The elevated terrace is already a much-loved addition to the ANU campus, which, although blessed with a lyrical landscaped setting, lacks a complementary series of more active urban spaces of this type. Its elevation gives it a wonderful prospect over the university green that meanders along Sullivans Creek and more pragmatically provides the vast, impressively appointed workshop spaces beneath with unimpeded vehicular access and servicing. The decision to raise the terrace has caused minor headaches with some finicky BCA, DDA and OHS requirements, but even these do not blunt the space’s potent public sensibility.
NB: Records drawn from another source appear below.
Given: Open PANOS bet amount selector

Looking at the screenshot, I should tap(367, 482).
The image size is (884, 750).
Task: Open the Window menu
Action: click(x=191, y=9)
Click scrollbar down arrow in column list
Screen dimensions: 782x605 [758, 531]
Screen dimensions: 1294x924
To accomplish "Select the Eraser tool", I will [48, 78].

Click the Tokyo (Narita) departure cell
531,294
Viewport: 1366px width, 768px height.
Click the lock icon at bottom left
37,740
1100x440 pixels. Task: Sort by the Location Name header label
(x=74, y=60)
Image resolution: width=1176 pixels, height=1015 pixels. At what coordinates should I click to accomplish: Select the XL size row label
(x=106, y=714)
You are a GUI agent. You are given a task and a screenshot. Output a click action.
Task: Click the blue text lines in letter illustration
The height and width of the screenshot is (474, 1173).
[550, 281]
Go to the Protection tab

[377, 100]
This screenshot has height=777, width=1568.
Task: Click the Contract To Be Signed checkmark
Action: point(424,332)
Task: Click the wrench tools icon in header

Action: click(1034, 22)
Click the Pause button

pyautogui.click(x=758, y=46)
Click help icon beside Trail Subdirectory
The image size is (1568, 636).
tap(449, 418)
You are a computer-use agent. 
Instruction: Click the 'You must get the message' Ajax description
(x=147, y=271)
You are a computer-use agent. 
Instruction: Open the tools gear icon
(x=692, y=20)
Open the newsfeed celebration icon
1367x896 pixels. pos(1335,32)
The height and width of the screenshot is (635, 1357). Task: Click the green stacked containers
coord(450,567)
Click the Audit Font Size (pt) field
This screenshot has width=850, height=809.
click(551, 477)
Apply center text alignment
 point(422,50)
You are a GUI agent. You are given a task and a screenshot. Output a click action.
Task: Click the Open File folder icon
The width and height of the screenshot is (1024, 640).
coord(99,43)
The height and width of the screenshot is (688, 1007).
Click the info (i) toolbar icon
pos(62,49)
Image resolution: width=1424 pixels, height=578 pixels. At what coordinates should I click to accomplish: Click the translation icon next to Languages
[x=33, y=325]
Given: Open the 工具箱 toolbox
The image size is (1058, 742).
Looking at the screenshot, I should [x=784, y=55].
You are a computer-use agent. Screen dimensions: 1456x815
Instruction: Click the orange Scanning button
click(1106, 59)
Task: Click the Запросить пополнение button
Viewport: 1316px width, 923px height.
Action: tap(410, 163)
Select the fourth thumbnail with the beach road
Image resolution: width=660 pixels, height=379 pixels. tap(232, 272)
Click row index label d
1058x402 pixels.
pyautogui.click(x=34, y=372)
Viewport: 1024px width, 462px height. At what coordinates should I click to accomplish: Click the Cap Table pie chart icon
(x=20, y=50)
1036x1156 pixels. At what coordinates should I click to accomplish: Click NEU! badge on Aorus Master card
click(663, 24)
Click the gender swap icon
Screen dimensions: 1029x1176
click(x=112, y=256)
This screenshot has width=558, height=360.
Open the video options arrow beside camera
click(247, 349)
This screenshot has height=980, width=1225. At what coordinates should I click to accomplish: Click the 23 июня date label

If you rely upon accepted wisdom, you could easily be led to believe that Lyons’ work is limited to “identity building” for institutions, the “branding” of prosaic boxes or more wilful compositional styling. JCSMR-ANU betrays a much broader architectural interest and an appreciation of early rather than late Venturian thinking – layering Lyons’ well-documented investigations of surface and signification with a more embedded architectural “complexity” that explores form, space, materiality and the architectural plan.

JCSMR-ANU is therefore also a salutary reminder.

Every now and again it is essential to check the tendency to generalize, put down the photographs and set aside the words of architects and critics – to go and confront the work itself.

Laura Harding is a Sydney-based writer and practitioner. She particularly wishes to thank Sue Elsbury and Barry Webb from JCSMR-ANU for their assistance in providing access to the school during the intense process of relocation to their new premises.